Il pointe une "évolution de la connaissance" des réseaux sociaux et de leur modèle économique qui repose sur une captation de l'attention.
Mi-mai, le président français a également mis en garde contre certaines dérives, notamment "une épidémie de harcèlement sur ces réseaux, de dérèglement du rapport entre les garçons et les filles".
S'agissant de gouvernements conservateurs, Olivier Ertzscheid souligne également une "peur intrinsèque des mouvements de jeunesse", qui peut conduire à une volonté de contrôle.
- Quels pays ont interdit les réseaux sociaux aux plus jeunes ?

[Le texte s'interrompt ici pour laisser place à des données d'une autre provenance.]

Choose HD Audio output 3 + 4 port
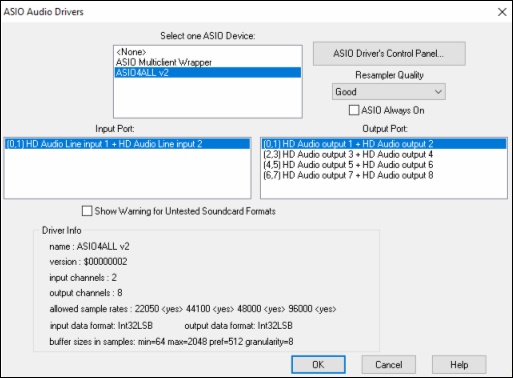 pyautogui.click(x=384, y=154)
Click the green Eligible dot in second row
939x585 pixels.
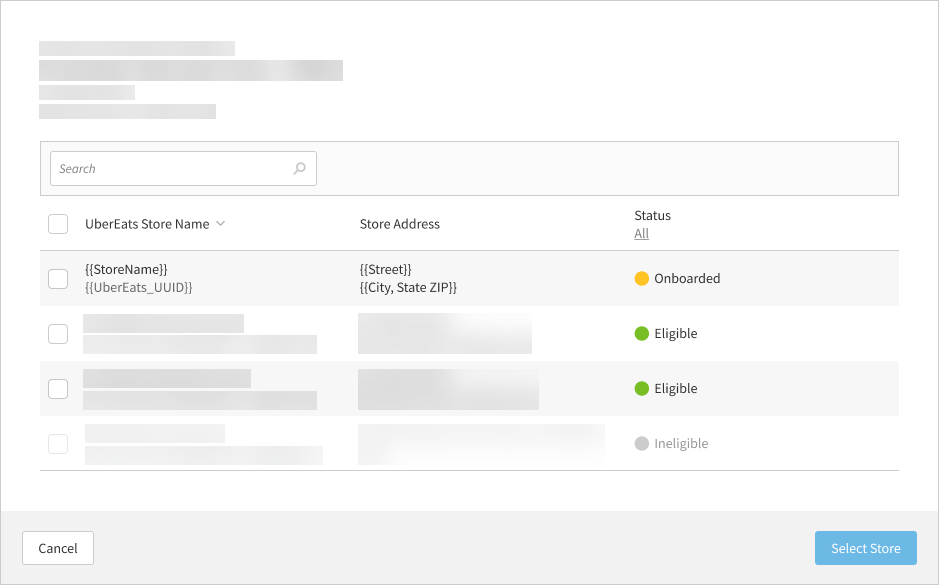[x=642, y=334]
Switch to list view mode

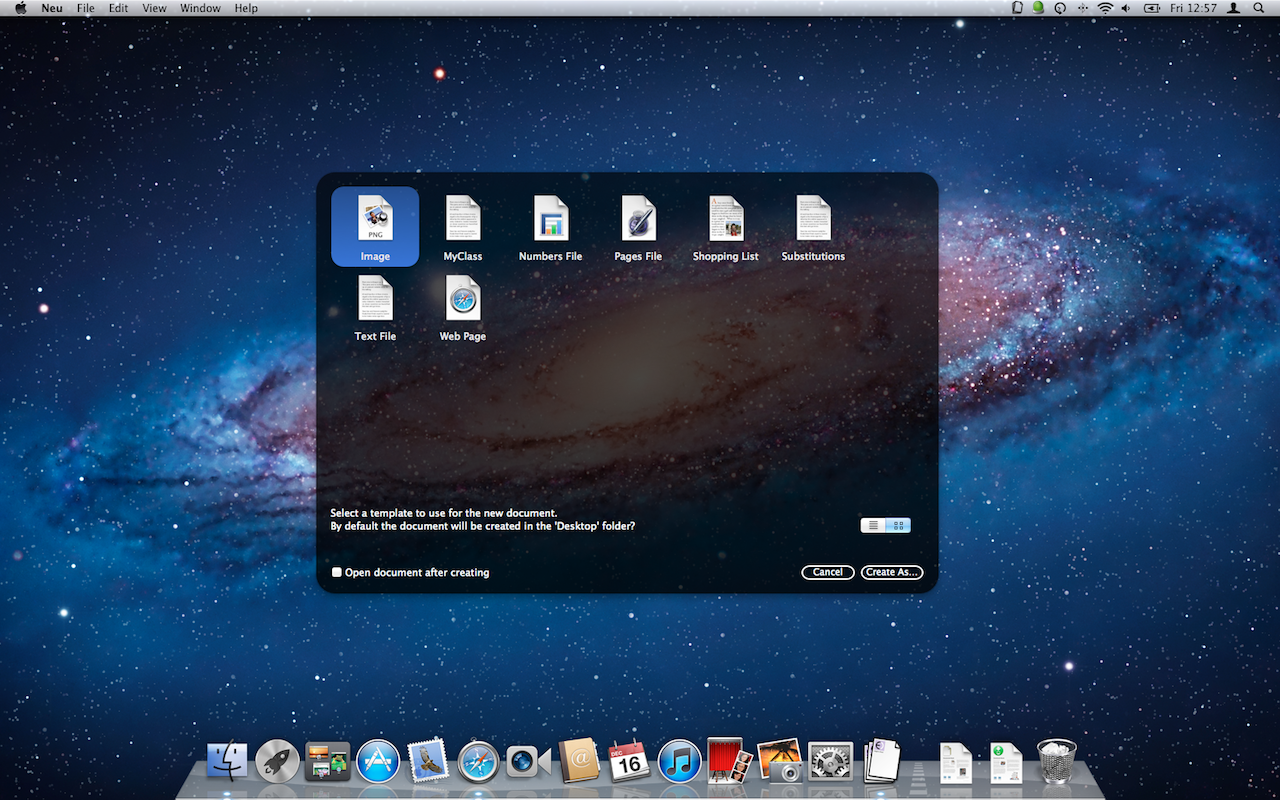tap(873, 525)
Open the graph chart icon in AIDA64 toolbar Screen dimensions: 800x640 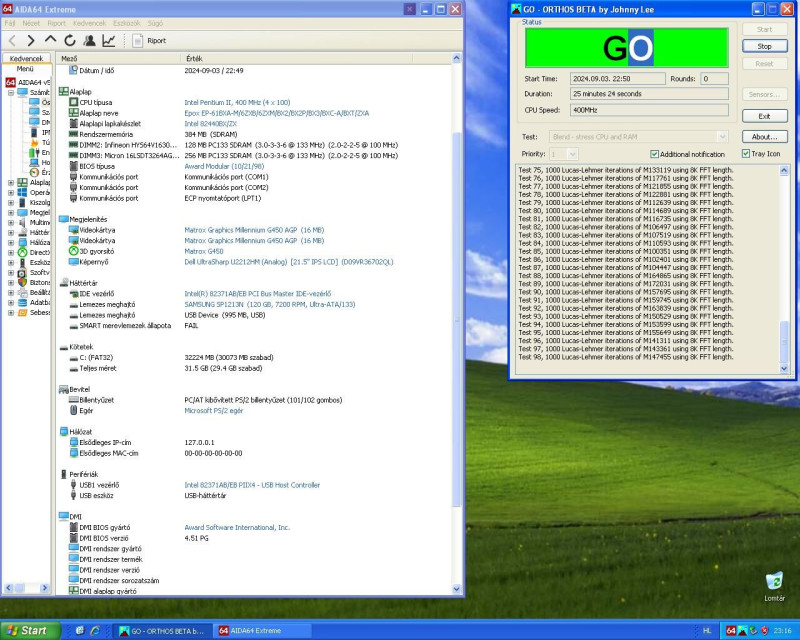point(109,41)
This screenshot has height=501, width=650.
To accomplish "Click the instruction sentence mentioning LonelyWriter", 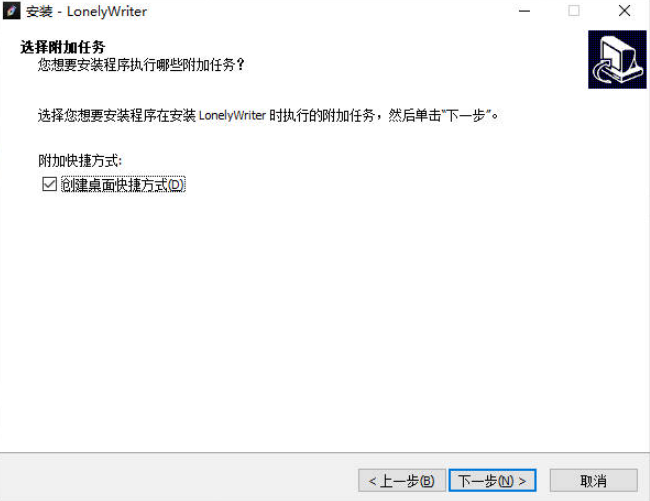I will pos(268,115).
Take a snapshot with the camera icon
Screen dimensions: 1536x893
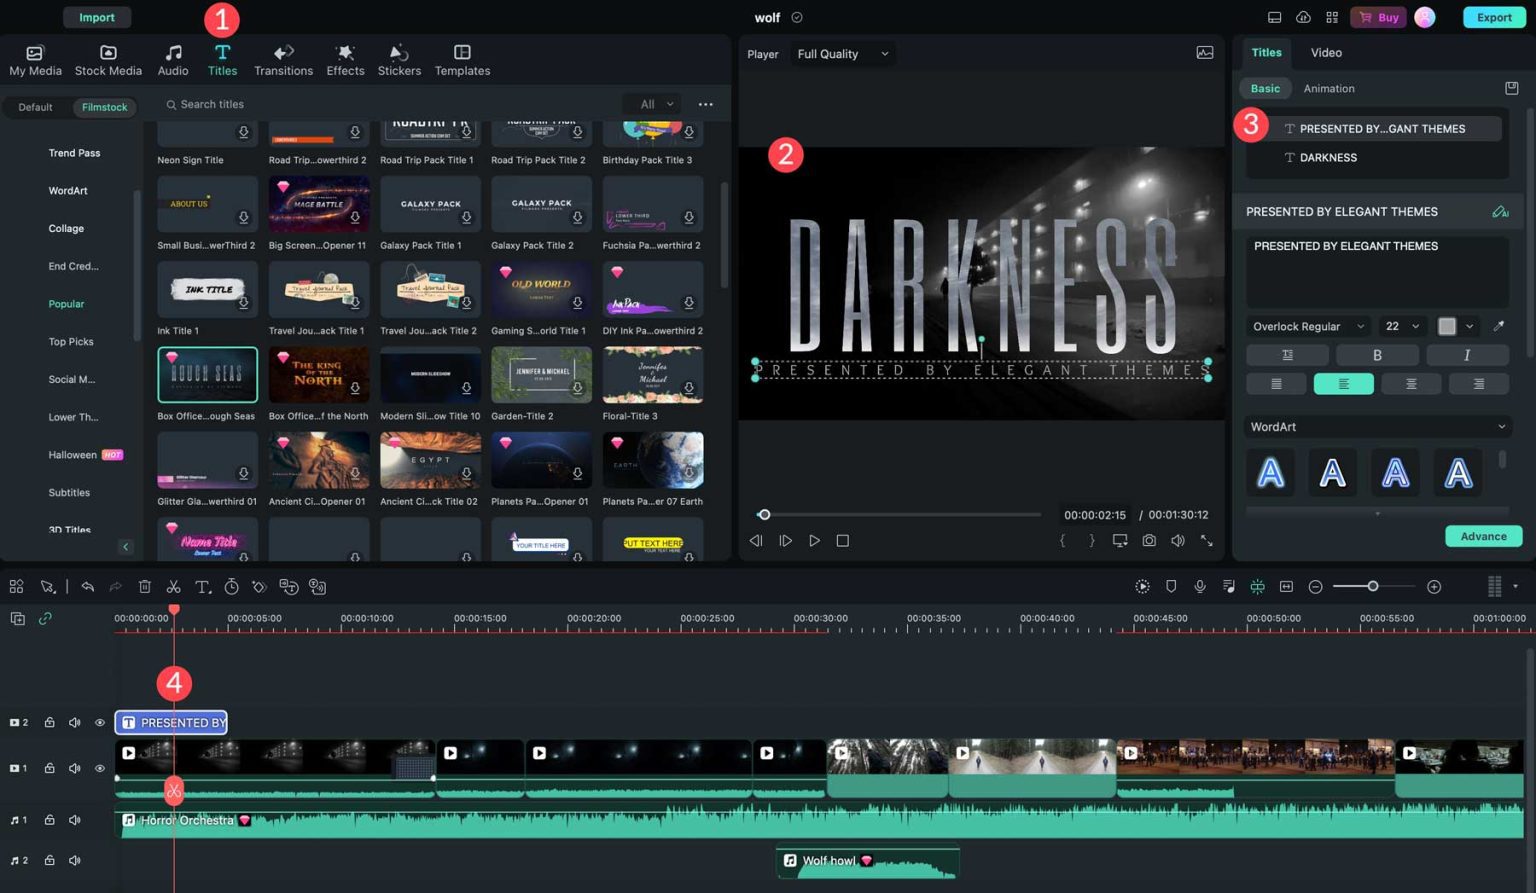[x=1149, y=540]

L'Australie a frappé fort en votant fin 2024 l'interdiction des réseaux sociaux aux moins de 16 ans, qui doit s'appliquer d'ici à la fin de l'année. Cette nouvelle loi ne fournit toutefois quasiment aucun détail sur ses modalités d'application, si bien que certains experts ont exprimé des doutes sur la faisabilité technique de cette interdiction.
Le gouvernement néo-zélandais a proposé en mai une loi similaire, tandis qu'en Espagne, une mesure semblable a été intégrée à un projet de loi qui devrait être examiné par les parlementaires, sans calendrier précis.
En Norvège, le gouvernement s'est donné pour objectif de fixer un seuil d'accès à 15 ans mais le pays ne dispose à ce stade pas d'échéance, ni de piste pour le mettre en oeuvre.
En France, une loi votée en juin 2023 a instauré une "majorité numérique" à 15 ans mais celle-ci n'est pas encore entrée en vigueur, dans l'attente d'une réponse de la Commission européenne sur sa conformité au droit européen.
Mercredi, la ministre française en charge du Numérique Clara Chappaz a indiqué sur X qu'au niveau européen, "7 pays (sont) engagés pour l'exigence d'une vraie vérification d'âge" pour accéder aux réseaux sociaux: la France, la Grèce, le Danemark, l'Espagne, l'Italie, Chypre et la Slovénie.
Le cas des régimes autoritaires offre de rares exemples d'interdictions efficaces car internet y est étroitement contrôlé par l'État.
La Chine, qui a instauré des mesures de restriction d'accès pour les mineurs depuis 2021, exige ainsi l'identification via un document d'identité. Les moins de 14 ans ne peuvent passer plus de 40 minutes par jour sur Douyin, la version chinoise de TikTok, et le temps de jeu en ligne des enfants et adolescents est limité.
- Quelles sont les difficultés d'une telle interdiction ?
Pour Olivier Ertzscheid, la mise en oeuvre de ces mesures soulève essentiellement des problèmes de compatibilité entre droit et technique.
"Juridiquement, cela existe déjà: quand vous vous enregistrez sur une plateforme, on vous demande votre âge", remarque-t-il. Mais, pour instaurer un contrôle efficace, "on est obligé d'ouvrir une brèche dans le domaine du respect de la vie privée", estime l'enseignant.
Certaines applications, comme le réseau social français Yubo, font appel à la société britannique Yoti, qui a développé un système d'évaluation de l'âge à partir d'une photo fondé sur l'intelligence artificielle. Mais le déploiement de ces outils reste rare car, au-delà des aspects techniques, ils doivent être conformes à des exigences légales.
Garante des droits des Français, la Commission nationale de l'informatique et des libertés (Cnil) signale ainsi que le contrôle de l'âge conduit "à collecter des données personnelles et présente des risques pour la vie privée".
Conformément au Règlement européen de protection des données (RGPD), des outils comme la reconnaissance faciale voient aussi leur usage très limité.
S'agissant des "tiers de confiance", qui permettraient d'authentifier l'âge d'un utilisateur sans communiquer son identité auprès du réseau social, "de plus en plus de financements publics comme privés sont engagés sur ce type de solution", constate le chercheur.
Interrogés par l'AFP en mai sur l'éventualité d'une interdiction avant 15 ans, les principaux réseaux sociaux, qui ont placé à 13 ans la limite d'âge pour s'inscrire, n'avaient pas donné suite.
Et comme l'a montré début juin en France le géant des sites pornographiques Aylo, certaines plateformes sont prêtes à couper leurs services dans un pays qui impose une identification obligatoire à la connexion.